Remember when we wondered whether someone would develop a service to help you keep track of the capital gains on bitcoins? Well, now it turns out that someone has – or, at least, wants to. Libra is a new venture that claims it can help you to keep the IRS happy.
Launched by Jake Benson, a former SAP HCM Consultant for Cap Gemini specialising in US and Canadian payroll, the service wants to enable individuals, small businesses and large enterprises alike to comply with the new IRS regulations.
Under the guidance, people spending bitcoin are liable to declare capital gains on any increase in value on those coins. That means if you purchased one bitcoin in early October at $100 and spent it today at $440, then you’d be realising a capital gain of $340.
To add insult to injury, because you hadn’t held onto those bitcoins for more than a year and a day, that capital gains tax would be short term, making it equivalent to ordinary income tax. Investor holding onto their coins for longer than that period, however, will pay the long-term rate of 15%.
Of course, people don’t always spend one whole bitcoin at a time. Instead, they’ll acquire and spend portions of a bitcoin over time. That means that technically, they have to keep track of lots of bitcoins that gained different amounts of value over different time periods.
Members of the bitcoin community are unhappy enough about the guidance to have filed a petition about the new guidance.
“Arguably, this is one of the most critical issues surrounding digital currencies,” Benson told CoinDesk. He added:
“When I noticed several months ago there was no comprehensive solution to address taxes, I knew it was an opportunity. Tax software might not be the sexiest business in the industry, but it is the most essential right now.”

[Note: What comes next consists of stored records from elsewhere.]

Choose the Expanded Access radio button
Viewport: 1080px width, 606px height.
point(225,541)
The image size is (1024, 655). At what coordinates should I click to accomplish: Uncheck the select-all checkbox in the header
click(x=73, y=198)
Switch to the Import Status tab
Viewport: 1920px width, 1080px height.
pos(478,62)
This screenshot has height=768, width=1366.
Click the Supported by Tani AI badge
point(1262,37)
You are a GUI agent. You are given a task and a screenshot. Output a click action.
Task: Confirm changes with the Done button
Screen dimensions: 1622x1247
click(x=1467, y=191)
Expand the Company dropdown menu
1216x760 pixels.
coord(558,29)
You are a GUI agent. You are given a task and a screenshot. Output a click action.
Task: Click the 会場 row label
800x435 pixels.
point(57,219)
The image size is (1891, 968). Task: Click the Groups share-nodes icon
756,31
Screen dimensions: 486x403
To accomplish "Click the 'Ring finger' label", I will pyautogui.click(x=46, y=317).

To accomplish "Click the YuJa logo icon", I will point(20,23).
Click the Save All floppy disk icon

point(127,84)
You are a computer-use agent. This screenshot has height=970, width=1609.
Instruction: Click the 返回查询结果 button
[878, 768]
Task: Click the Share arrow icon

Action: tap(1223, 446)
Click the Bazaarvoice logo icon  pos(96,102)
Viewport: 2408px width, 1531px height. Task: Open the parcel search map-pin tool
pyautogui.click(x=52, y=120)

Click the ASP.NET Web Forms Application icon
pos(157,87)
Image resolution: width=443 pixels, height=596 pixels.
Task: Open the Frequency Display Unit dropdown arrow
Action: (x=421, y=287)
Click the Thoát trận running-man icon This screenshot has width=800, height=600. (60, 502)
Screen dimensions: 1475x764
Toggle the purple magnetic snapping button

Benson, who graduated from the University of Texas with a business degree in 2011, wants to cut through the whole tangled mess. Libra will start by obtaining transaction history for an individual, which he says can be done through automatic and manual means.
Then, the service will calculate the cost basis on a per-transaction level, before distinguishing between transactions subject to short-term or long-term capital gains.
“Then, we output the calculated totals, and direct the user to which box to fill in on which tax form – we may even provide automatic form output for ultimate convenience.”
He is hoping to do the whole thing in a minimum of four to five clicks for tax novices, and longer term, wants to integrate with other tax software, including the big consumer titles, but also enterprise ERP systems.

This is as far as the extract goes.